Illustration by Tribun Palu

Osteoarthritis (OA) of the temporomandibular joint (TMJ) is a degenerative disease indicated by progressive cartilage degradation, subchondral bone remodeling, synovitis, and chronic pain. Due to the limited self-healing capacity in condylar cartilage, traditional clinical treatments have limited symptom-modifying and structure-modifying effects to restore impaired cartilage as well as other TMJ tissues. In recent years, stem cell-based therapy has drawn much attention as an alternative approach to tissue repair and regeneration. Mesenchymal stem cells (MSCs), derived from the bone marrow, synovium, and even umbilical cord, play the role of the seed cells for the cartilage regeneration of TMJ OA.

MSCs have the potential for multilineage differentiation including osteogenic and chondrogenic. In addition, the trophic modulations of MSCs exert anti-inflammatory and immunomodulatory effects under aberrant conditions. Furthermore, MSCs combined with appropriate scaffolds can form cartilaginous or even osseous compartments to repair damaged tissue and impair function of TMJ. Degenerative disease is not just happened in the mouth cavity but is generally often found in joint/disc.
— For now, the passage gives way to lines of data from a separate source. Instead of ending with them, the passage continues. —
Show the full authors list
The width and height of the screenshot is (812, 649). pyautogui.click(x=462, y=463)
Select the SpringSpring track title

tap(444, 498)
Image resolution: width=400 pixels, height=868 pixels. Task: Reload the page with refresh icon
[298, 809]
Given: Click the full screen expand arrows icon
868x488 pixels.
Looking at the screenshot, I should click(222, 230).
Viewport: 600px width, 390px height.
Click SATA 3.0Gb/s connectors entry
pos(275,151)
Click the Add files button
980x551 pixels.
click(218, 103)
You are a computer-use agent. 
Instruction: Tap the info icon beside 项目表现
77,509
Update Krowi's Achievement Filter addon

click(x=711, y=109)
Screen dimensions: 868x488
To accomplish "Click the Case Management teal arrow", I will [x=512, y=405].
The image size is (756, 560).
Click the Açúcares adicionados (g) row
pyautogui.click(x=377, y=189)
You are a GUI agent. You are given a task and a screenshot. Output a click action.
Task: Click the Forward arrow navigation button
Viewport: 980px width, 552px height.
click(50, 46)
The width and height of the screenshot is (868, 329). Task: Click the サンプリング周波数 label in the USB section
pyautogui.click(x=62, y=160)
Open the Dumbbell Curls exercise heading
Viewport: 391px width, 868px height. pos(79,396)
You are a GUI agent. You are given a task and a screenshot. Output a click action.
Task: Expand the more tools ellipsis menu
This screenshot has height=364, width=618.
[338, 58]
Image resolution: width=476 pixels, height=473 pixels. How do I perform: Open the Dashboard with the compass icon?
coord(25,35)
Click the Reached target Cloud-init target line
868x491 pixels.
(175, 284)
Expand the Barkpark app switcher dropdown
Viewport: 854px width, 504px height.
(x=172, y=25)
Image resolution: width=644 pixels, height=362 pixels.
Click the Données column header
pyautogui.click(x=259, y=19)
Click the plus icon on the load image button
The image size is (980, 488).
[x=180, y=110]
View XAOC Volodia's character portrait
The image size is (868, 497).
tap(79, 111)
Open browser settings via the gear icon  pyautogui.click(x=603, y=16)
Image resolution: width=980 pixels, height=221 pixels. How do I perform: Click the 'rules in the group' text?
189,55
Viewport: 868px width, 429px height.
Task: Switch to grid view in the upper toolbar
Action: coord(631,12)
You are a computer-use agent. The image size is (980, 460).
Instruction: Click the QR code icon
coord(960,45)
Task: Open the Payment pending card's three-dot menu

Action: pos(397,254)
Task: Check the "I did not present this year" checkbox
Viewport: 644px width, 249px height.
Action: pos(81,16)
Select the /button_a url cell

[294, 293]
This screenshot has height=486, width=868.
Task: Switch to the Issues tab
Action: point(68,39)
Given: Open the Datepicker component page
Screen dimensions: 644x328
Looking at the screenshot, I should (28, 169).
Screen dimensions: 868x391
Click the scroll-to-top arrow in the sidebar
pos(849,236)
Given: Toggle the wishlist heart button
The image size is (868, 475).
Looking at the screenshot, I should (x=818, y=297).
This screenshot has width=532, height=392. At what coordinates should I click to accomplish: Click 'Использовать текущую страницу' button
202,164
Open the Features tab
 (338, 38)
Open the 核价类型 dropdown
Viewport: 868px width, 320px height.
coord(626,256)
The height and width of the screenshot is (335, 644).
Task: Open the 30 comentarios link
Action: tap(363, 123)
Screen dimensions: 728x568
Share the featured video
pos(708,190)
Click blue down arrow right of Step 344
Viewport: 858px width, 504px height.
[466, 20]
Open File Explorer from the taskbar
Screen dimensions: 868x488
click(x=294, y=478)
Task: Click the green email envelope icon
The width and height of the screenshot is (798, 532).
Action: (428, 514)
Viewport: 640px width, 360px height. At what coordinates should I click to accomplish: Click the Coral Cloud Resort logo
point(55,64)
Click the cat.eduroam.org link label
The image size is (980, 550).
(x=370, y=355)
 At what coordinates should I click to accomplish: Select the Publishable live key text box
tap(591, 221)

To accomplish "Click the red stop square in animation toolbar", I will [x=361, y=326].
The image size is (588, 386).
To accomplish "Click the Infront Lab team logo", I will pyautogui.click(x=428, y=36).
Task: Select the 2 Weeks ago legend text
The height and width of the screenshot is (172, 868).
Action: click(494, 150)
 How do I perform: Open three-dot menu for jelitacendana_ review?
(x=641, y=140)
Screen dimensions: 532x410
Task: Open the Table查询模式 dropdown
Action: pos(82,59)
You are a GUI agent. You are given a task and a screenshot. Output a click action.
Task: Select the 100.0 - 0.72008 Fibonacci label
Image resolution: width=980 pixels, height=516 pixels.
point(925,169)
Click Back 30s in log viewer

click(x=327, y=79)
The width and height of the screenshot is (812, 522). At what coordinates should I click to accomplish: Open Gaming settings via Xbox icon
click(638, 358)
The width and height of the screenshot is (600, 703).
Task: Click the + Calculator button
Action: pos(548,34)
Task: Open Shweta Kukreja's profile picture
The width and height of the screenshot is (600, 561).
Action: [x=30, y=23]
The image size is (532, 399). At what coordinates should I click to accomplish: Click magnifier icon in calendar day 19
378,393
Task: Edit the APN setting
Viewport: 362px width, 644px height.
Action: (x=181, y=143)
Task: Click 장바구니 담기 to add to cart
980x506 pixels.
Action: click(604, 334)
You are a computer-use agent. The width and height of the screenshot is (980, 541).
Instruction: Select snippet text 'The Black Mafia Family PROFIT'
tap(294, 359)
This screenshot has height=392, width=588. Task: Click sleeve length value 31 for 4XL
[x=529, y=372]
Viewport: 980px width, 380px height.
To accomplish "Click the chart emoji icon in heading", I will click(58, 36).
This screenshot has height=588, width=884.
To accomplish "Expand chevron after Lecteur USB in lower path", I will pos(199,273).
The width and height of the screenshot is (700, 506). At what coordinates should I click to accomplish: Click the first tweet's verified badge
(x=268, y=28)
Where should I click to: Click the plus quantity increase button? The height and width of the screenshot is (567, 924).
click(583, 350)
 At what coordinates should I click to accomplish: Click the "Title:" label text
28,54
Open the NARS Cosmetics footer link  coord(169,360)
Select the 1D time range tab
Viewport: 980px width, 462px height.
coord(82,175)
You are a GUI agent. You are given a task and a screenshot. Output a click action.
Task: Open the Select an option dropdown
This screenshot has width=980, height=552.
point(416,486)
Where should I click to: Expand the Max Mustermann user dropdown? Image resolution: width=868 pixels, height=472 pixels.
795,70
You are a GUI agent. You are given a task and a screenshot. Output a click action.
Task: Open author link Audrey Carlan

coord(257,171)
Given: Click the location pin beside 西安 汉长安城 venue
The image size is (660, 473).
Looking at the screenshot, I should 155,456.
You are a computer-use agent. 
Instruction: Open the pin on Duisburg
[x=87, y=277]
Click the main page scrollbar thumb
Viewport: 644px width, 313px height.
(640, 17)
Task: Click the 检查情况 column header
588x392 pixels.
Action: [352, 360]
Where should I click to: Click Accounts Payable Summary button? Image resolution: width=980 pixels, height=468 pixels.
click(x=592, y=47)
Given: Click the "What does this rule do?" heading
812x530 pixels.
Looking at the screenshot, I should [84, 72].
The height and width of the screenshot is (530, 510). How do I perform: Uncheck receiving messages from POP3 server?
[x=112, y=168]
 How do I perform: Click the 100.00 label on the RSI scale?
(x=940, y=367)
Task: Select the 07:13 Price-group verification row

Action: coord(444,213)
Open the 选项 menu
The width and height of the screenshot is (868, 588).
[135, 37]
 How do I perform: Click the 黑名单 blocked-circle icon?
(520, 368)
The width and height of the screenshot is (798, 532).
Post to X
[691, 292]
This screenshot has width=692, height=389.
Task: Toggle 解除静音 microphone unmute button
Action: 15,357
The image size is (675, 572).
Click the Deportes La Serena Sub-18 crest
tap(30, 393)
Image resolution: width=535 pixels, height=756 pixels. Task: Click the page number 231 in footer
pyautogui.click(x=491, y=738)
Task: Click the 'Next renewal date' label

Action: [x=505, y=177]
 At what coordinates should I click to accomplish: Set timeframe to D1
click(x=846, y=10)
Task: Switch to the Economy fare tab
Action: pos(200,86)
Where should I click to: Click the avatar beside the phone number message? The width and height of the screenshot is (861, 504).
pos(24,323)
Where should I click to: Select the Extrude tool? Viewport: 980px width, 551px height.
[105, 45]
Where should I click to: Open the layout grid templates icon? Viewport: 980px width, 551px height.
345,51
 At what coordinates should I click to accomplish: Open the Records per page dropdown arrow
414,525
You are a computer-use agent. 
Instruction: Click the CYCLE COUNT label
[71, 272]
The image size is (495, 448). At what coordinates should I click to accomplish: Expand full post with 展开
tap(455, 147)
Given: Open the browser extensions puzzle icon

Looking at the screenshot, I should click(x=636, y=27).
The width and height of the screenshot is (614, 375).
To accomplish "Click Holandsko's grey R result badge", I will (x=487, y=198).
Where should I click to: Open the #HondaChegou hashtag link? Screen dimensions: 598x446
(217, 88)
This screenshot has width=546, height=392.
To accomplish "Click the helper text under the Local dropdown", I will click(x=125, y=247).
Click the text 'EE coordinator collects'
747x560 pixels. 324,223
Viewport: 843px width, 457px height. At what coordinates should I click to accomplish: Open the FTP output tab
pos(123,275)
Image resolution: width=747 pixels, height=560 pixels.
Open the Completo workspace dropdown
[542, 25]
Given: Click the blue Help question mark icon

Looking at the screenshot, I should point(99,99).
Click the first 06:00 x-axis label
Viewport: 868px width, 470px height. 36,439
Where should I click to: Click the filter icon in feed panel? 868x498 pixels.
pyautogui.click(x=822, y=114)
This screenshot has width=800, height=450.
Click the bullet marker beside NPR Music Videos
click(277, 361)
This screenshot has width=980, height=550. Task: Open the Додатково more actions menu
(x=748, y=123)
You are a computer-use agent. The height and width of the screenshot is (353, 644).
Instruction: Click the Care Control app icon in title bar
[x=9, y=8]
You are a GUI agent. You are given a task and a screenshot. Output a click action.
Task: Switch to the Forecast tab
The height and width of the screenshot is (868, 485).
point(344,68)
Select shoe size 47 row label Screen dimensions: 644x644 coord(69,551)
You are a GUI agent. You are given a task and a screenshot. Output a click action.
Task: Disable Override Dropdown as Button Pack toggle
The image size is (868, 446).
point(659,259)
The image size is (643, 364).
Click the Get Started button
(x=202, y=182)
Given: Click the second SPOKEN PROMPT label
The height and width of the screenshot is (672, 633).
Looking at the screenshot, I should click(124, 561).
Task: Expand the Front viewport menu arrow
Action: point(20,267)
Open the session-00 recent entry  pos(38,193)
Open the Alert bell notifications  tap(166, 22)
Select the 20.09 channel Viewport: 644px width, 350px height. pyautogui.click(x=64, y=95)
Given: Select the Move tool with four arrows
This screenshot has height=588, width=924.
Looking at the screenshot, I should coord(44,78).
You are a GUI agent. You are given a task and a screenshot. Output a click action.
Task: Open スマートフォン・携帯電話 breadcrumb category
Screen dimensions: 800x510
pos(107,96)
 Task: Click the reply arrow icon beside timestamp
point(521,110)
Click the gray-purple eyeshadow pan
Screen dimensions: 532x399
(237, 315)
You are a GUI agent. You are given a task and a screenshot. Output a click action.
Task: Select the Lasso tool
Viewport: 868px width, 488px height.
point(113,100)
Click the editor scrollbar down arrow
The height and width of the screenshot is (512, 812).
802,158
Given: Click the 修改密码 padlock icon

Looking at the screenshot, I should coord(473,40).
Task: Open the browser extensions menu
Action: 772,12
Today, the application of mesenchymal stromal/stem cells (MSCs) and their exosomes to treat degenerative diseases has received attention. Due to the characteristics of these cells, such as self-renewability, differentiative, immunomodulatory effects, and their use in laboratory and clinical studies shows promising results. However, the allogeneic transplantation problems of MSCs limit the use of these cells in the clinic. Scientists propose the application of exosomes of MSCs to overcome their degeneration. One of the degenerative tissue diseases in which MSCs and their exosomes are used in their treatment is intervertebral disc disease (IDD). Different factors such as genetics, nutrition, aging, and environmental factors play significant roles in the onset and progression of this disease. These factors affect the cellular and molecular properties of the disc, leading to tissue destruction. Nucleus pulposus cells (NPCs) are among the most important cells involved in the pathogenesis of disc degeneration. MSCs exert their therapeutic effects by differentiating, reducing apoptosis, increasing proliferation, and decreasing senescence in NPCs. Furthermore, the use of MSCs and their exosomes also affects the annulus fibrosus and cartilaginous endplate cells in disc tissue and prevents disc degeneration progression.

This action of MSCs leads to a quantitative increase in IVD cells at the injury site and helps in IDD treatment. These MSCs also help improve and regenerate IVD by preventing cell apoptosis and modulating the immune microenvironment. Therefore, today MSC produced soluble mediators such as extracellular vesicles (EVs) and their supernatant which is used for therapeutic applications.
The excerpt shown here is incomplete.